Orlando commented in the interview with Bloody Disgusting, “It is honestly amazing to be welcomed to Marvel and tell this nailbiter of a story that’s going to remind people just how unique Man-Thing is. He’ll be better positioned than ever to shock and scare readers and villains alike, but first he’ll have to survive an attack that cuts him to his core and sets the Marvel Universe ablaze.” He stated the next two issues will co-star Spider-Man and the X-Men, because Harrower is a former member of the Hordeculture, the eco-terrorists introduced in ‘Dawn of X.’ “Harrower feels we’ve had our shot, and that another species deserves a shot at a billion years of evolution and being top of the food chain,” he explained. “She believes hard enough that she abandons the science Hordeculture raised her on for the supernatural, something that gets her disowned by her mentors… and unleashed on the world.” He also teased the Darwinian X-Men villains the Dark Riders will also get involved.

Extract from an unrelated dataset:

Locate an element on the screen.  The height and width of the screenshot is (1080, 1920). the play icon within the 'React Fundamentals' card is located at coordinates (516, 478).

Man-Thing was created by Stan Lee, Roy Thomas, Gerry Conway, and Gray Morrow, and made his first appearance in “Savage Tales” #1 (cover dated May 1971). The character debuted between the first and second incarnations of Len Wein and Bernie Wrightson’s Swamp Thing at DC; Wein was Conway’s roommate at the time, and Thomas once commented, “We weren’t happy with the situation over the ‘Swamp Thing’ #1 origin, but we figured it was an accident. Gerry was rooming with Len at the time and tried to talk him into changing the Swamp Thing’s origin. Len didn’t see the similarities, so he went ahead with what he was going to do. The two characters verged off after that origin, so it didn’t make much difference, anyway.”
“Avengers: Curse of the Man-Thing” will be released in March. Marvel will also celebrate the anniversary with a series of variant covers that month, depicting various characters as “Things,” eg. Bernard Chang’s “Captain Marvel-Thing” on the cover of “Captain Marvel” #27.